In a preferred embodiment, notch 184 is at least 0.19 inches (4.8
mm) wide and 0.06 inches (1.5 mm) deep.
[0045] Spindle 110 of the latch assembly 100 can be inserted into
the cavity 182 and through a similarly aligned aperture in the door
so that the supporting ring 183 contacts the housing 104 and an end
of the spindle 110 is exposed on the side of the door opposite the
handle. A second latch base and second handle can then be slid over
the exposed end of spindle 110 so that the latch nose 102 can be
moved from both sides of the door.
[0046] FIG. 15 shows a first operable condition of the latch
assembly 100 in which the latch nose 102 is moved by retracting the
latch nose 102 in response to a force substantially normal to the
door surface. The retracted position of the handle 101 and latch
nose 102 are shown outlined in FIG. 15. The extended position of
the handle 101 is substantially parallel to the surface of the
door, and is shown with a solid outline on FIG. 15. In the extended
position, the handle 101 makes contact with the latch nose 102 and
biases the latch nose 102 toward the door. When the handle 101 is
in the retracted position, the latch nose 102 is permitted to
retract due to the force of the spring 103. In a preferred
embodiment, the retracted position of the handle is less than
50.degree. from the extended position of the handle.
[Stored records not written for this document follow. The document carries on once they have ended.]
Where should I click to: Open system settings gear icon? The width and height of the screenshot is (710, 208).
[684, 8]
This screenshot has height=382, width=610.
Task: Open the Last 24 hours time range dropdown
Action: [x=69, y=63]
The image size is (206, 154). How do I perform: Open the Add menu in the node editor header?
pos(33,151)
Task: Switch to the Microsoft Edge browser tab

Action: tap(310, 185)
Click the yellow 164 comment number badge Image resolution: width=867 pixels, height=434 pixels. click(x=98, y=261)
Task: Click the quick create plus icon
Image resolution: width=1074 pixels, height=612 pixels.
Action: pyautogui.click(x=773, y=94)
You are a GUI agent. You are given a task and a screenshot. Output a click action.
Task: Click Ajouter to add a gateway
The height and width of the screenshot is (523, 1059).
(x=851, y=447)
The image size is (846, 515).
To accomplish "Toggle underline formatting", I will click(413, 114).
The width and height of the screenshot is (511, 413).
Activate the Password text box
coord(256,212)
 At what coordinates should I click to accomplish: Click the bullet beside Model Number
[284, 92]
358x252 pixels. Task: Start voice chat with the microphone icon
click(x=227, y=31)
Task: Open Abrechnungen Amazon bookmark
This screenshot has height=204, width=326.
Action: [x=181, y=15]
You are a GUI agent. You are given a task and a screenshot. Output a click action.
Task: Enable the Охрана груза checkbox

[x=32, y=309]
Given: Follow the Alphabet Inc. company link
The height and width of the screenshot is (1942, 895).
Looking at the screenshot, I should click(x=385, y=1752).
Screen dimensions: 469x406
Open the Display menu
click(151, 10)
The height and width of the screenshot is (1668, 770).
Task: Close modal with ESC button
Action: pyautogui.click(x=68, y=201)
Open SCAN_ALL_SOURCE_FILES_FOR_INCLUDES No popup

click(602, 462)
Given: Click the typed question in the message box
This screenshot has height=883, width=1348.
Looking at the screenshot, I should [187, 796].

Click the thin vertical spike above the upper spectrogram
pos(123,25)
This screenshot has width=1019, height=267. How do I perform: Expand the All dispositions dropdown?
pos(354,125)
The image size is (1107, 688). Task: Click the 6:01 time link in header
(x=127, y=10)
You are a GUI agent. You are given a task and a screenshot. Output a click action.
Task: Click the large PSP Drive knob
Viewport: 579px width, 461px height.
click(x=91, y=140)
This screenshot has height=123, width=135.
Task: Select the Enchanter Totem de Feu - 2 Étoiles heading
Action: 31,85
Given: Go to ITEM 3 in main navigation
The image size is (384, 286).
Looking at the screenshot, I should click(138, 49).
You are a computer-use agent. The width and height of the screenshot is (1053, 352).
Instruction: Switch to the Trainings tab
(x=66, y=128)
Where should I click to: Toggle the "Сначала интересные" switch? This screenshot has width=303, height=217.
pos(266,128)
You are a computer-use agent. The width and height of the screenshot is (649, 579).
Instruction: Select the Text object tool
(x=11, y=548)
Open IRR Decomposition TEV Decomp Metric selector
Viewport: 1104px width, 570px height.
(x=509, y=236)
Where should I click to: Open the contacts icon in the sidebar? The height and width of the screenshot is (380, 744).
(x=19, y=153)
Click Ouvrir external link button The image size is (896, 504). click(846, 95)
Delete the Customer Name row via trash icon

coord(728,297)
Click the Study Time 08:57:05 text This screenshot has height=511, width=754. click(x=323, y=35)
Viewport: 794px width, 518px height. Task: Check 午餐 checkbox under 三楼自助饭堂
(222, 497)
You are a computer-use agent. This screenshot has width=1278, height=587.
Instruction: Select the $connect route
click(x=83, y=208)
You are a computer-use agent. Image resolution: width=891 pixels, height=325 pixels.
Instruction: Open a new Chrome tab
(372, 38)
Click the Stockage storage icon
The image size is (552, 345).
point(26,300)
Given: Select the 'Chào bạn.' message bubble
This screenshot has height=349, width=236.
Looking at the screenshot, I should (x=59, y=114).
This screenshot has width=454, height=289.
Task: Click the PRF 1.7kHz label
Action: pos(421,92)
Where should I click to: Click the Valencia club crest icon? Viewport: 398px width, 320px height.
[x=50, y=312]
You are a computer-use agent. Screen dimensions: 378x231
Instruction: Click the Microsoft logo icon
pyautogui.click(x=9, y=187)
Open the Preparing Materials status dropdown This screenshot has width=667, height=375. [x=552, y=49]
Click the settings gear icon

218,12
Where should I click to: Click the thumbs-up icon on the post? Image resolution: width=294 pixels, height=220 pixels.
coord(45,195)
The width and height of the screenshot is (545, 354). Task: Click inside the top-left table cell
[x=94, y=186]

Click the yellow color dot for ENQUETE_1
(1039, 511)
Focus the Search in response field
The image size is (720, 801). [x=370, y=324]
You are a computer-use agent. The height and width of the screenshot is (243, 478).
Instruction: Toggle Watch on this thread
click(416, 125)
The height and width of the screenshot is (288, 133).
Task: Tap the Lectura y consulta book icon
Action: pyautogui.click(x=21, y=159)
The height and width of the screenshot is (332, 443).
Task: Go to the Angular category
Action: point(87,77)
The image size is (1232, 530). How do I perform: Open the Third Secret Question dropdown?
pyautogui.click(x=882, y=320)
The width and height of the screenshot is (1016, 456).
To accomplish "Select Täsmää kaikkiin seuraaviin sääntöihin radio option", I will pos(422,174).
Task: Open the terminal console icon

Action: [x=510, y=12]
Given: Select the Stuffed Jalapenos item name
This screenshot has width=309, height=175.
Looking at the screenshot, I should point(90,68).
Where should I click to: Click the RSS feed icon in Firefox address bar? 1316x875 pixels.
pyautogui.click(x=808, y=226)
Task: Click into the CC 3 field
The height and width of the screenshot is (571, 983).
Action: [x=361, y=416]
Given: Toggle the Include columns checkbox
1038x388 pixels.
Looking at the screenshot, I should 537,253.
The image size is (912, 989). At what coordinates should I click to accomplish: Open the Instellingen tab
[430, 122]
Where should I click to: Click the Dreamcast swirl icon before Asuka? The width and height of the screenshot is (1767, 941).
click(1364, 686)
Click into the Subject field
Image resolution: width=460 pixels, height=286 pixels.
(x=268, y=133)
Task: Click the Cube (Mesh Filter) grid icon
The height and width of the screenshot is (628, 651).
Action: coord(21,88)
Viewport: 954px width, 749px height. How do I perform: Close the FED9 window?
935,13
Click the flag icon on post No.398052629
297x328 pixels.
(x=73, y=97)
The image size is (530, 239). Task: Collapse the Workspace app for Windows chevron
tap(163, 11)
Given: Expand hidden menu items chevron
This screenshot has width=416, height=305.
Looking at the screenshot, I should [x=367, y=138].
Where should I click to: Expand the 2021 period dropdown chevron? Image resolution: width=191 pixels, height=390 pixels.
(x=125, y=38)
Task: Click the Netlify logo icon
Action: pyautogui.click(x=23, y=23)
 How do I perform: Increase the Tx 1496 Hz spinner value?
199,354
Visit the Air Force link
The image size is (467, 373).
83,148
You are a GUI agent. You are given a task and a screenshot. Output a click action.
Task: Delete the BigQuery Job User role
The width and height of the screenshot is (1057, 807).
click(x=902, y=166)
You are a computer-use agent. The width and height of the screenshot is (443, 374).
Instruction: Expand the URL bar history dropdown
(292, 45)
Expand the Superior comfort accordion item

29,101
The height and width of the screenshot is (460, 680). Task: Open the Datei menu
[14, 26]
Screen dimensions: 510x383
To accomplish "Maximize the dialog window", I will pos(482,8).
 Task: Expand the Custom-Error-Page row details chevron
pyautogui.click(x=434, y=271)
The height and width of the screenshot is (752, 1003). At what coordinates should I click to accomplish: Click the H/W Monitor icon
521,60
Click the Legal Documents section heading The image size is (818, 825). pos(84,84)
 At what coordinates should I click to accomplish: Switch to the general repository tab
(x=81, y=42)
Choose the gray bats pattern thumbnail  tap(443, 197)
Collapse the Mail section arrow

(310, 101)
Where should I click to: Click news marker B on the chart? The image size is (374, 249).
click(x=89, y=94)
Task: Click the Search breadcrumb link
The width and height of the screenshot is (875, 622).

[0047] A second operable condition of the latch assembly 100 is
shown in FIG. 16. In the second operable condition, the latch nose
102 can be moved in response to a force in a plane substantially
parallel to the door surface. The rotatable latch nose 102 and
handle 101 position are shown outlined in FIG. 16. The user can
rotate the handle 101 in either a clockwise or counterclockwise
manner relative to the spindle 110. The rotation of the latch nose
102 corresponds to the rotation of the handle 101. When the user is
not applying a force to the handle 101, torsion spring 132 biases
the handle 101 and the latch nose 102 so that the latch nose 102 is
located toward the strike on a door frame (shown as a solid line
latch nose 102 on FIG. 16). In a preferred embodiment, the
counterclockwise position of the handle and the clockwise position
of the handle are less then 50.degree. degrees from the relaxed
position of the handle 101.
[0048] The above specification provides a complete description of
the manufacture and use of the invention. Since many embodiments of
the invention can be made without departing from the spirit and
scope of the invention, the invention resides in the claims
hereinafter appended.
* * * * *